As senhoras afastam a cara. Os senhores não param ao pé dele enquanto esperam, preferem ir esperar mais longe. Só está acompanhado quando, por vezes, aquela que presumo ser sua mulher também espera o comboio. E claro, enquanto está de pé naquele apeadeiro descoberto, com bancos metálicos e outdoors coloridos, também fuma para passar o tempo. Enquanto espera.

Levanto os olhos do meu livro. O livro que leio enquanto espero o comboio que há-de vir não tarda porque são quase oito da manhã e o comboio chega sempre antes das oito da manhã, a não ser que haja uma avaria. Levanto os olhos porque os oiço a tossir e a tosse deles mata a minha concentração e eu não consigo passar da mesma linha e nada do que leio está a fazer sentido.

Levanto os olhos e vejo-os tossir, arqueiam o corpo e levam a mão ao peito, franzem a cara com a força com que o peito se comprime. Quase juraria que vejo um esgar de dor naquelas caras quando, de repente, já não é a tosse deles que oiço, é a campainha da estação que toca porque o comboio que chega antes das oito da manhã está finalmente a chegar à estação.

Os cigarros estão agora no chão, esborrachados por pés certeiros. Ainda largam um fio de fumo que sobe, ondulante em direcção à cobertura metálica que protege da chuva. Pego no meu livro aberto, o meu livro que não conseguia ler porque ouvia tossir insistentemente, e dirijo-me à porta do comboio que chegou mesmo a horas, antes das oito da manhã e olho para eles que agora já não fumam porque não se fuma nos transportes públicos e não consigo evitar pensar:

Porque esperam?

domingo, setembro 04, 2005

Disse que ia com ele ao fim do mundo - Até onde fosse preciso.

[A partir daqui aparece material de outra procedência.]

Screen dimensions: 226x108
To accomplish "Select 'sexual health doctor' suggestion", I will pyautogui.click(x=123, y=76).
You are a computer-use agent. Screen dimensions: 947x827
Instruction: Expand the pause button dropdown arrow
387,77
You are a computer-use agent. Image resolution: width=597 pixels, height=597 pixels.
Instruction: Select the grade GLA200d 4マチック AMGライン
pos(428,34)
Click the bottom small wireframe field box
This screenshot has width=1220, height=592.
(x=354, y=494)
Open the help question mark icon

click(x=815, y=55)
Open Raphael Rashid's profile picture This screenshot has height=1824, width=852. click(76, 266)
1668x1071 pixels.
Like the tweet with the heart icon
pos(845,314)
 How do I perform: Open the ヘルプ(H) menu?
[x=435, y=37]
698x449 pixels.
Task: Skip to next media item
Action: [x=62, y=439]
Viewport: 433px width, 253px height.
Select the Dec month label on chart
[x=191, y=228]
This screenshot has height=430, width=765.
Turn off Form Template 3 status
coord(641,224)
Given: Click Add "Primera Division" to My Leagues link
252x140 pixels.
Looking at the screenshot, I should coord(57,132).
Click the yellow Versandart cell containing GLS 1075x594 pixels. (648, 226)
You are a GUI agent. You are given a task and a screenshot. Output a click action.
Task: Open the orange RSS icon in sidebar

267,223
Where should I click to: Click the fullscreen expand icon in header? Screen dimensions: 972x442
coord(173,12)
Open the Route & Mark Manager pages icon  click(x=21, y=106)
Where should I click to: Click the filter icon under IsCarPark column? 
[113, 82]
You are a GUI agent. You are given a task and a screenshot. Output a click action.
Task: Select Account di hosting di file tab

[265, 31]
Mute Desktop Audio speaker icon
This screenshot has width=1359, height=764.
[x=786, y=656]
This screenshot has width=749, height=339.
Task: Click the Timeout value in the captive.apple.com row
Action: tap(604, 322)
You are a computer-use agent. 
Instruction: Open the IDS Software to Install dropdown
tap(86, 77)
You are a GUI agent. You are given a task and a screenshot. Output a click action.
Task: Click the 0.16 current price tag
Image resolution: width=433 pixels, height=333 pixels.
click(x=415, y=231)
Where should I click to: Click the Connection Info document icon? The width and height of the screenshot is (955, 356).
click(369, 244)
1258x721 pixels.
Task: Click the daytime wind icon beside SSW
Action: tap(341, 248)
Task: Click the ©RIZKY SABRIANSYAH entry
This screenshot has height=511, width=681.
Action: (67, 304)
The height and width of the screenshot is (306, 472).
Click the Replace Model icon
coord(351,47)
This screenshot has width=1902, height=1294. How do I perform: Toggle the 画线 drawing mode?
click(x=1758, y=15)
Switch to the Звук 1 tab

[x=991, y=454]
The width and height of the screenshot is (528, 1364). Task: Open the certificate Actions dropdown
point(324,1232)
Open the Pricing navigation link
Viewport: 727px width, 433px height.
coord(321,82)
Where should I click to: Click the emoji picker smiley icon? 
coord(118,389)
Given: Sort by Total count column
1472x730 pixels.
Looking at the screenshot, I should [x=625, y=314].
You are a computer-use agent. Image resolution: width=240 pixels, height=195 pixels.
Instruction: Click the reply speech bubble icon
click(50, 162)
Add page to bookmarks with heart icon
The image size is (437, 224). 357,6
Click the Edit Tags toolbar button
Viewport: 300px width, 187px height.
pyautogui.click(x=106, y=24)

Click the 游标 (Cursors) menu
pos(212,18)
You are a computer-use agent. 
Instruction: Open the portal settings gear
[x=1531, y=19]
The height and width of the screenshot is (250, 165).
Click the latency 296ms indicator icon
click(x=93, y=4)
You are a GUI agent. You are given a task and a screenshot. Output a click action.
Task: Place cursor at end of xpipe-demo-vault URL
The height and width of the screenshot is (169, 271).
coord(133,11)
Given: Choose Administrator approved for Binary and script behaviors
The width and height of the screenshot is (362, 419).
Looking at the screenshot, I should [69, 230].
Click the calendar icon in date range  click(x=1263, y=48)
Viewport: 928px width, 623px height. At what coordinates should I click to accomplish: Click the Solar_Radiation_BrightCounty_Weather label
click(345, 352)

Mas desde que não fosse muito longe e estivesse em casa a horas de jantar.

sexta-feira, setembro 02, 2005

Há quem ache – que só podemos falar do que realmente existe ou aconteceu. Como se a imaginação não fosse mais do que ela própria: imaginação.

quinta-feira, setembro 01, 2005

Baixo, grosseiro, nojento, corrupto, interesseiro, politiqueiro, afronta, ultraje, insultuoso – Tudo palavras que ocorrem quando vejo as operações de charme dos candidatos à Praça do Município a passearem-se pelo Estádio da Luz de águia no braço.